==== The input ====

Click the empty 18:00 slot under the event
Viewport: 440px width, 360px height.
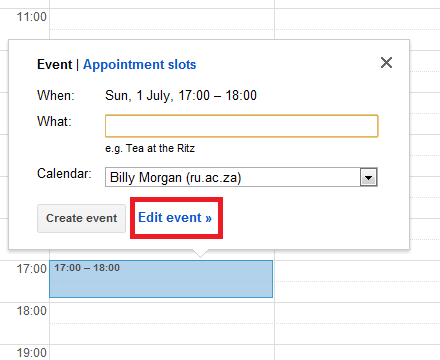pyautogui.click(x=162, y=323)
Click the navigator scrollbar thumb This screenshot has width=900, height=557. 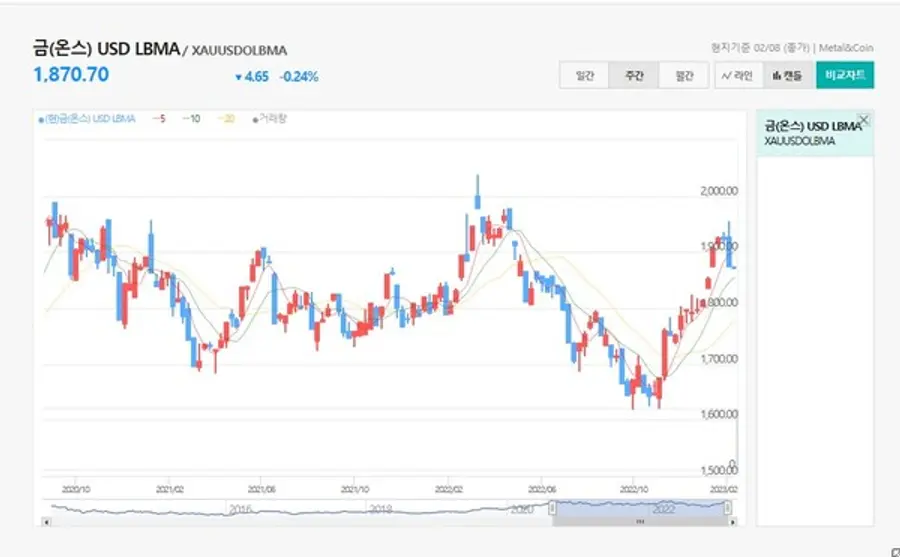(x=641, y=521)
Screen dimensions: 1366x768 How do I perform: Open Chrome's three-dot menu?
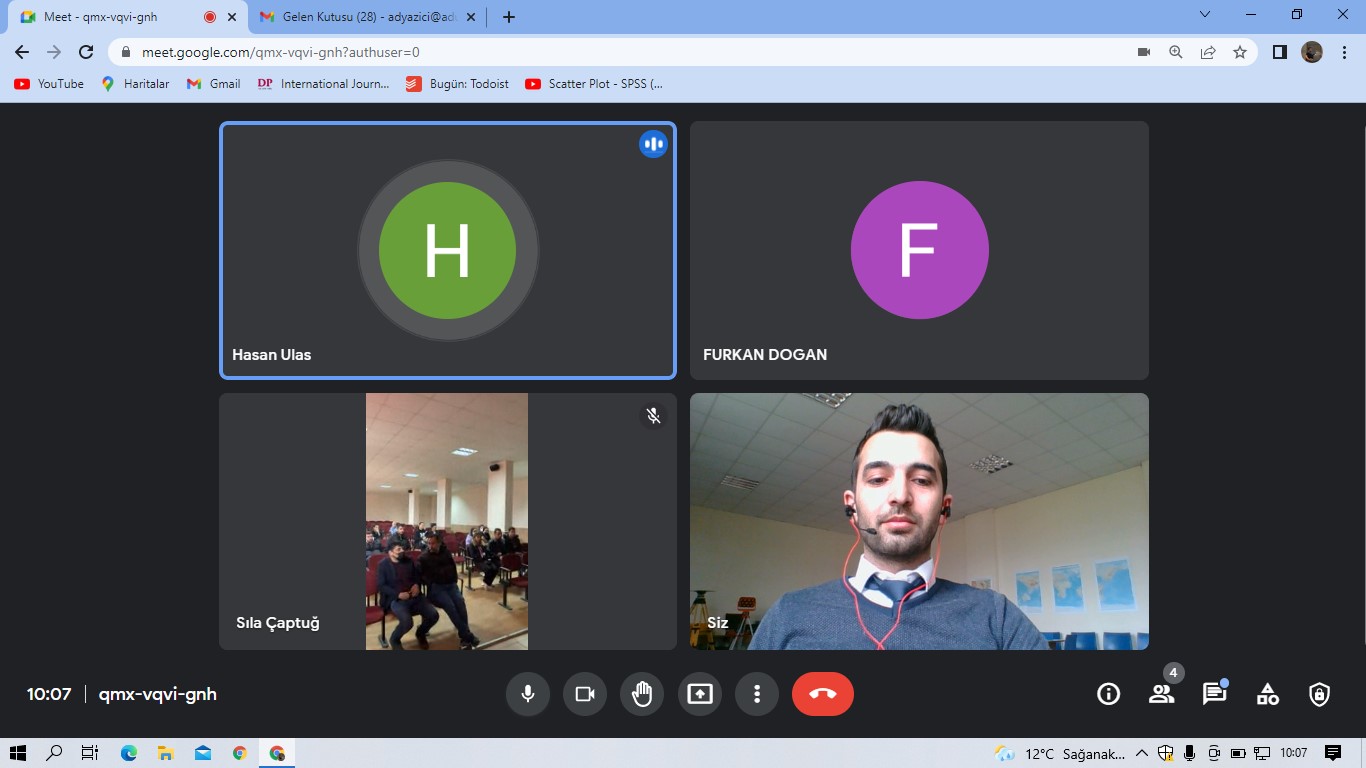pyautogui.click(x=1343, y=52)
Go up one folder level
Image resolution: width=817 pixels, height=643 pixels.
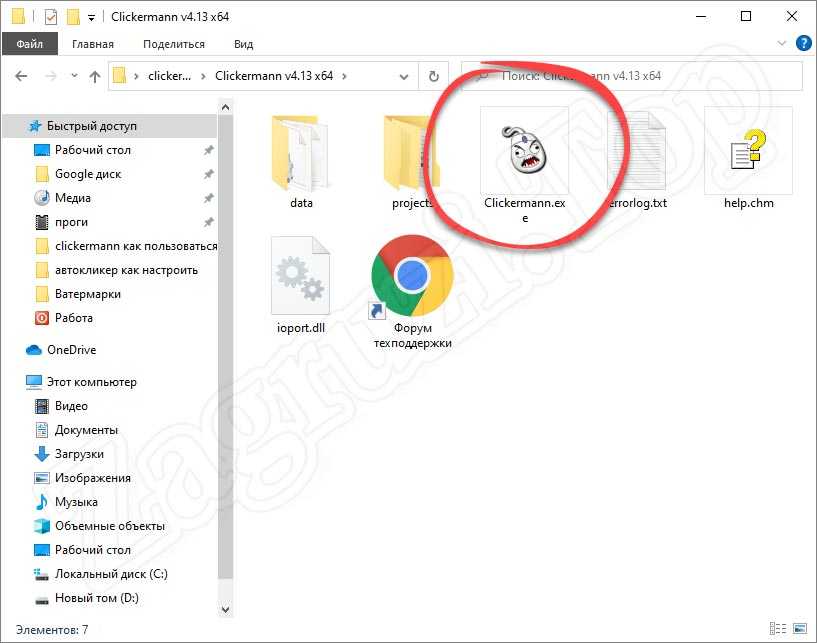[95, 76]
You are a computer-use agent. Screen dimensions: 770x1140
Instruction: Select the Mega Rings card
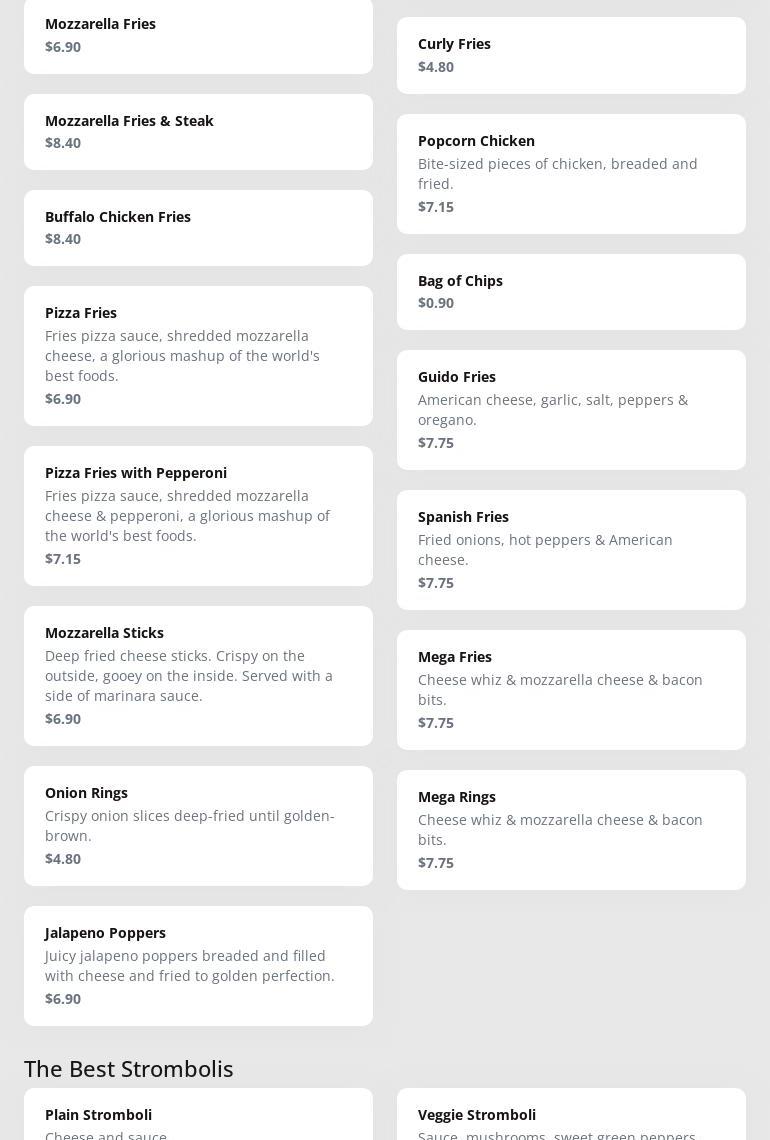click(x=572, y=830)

====
==== The input ====

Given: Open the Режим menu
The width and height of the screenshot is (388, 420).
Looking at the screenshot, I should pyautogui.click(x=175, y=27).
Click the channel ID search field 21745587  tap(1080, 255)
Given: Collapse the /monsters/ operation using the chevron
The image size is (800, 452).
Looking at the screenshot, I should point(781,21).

====

- Aim of the task
Would you please return all lines of the data that include the word "Given"?

- Exercise solution
Given: Open the Режим menu
Given: Collapse the /monsters/ operation using the chevron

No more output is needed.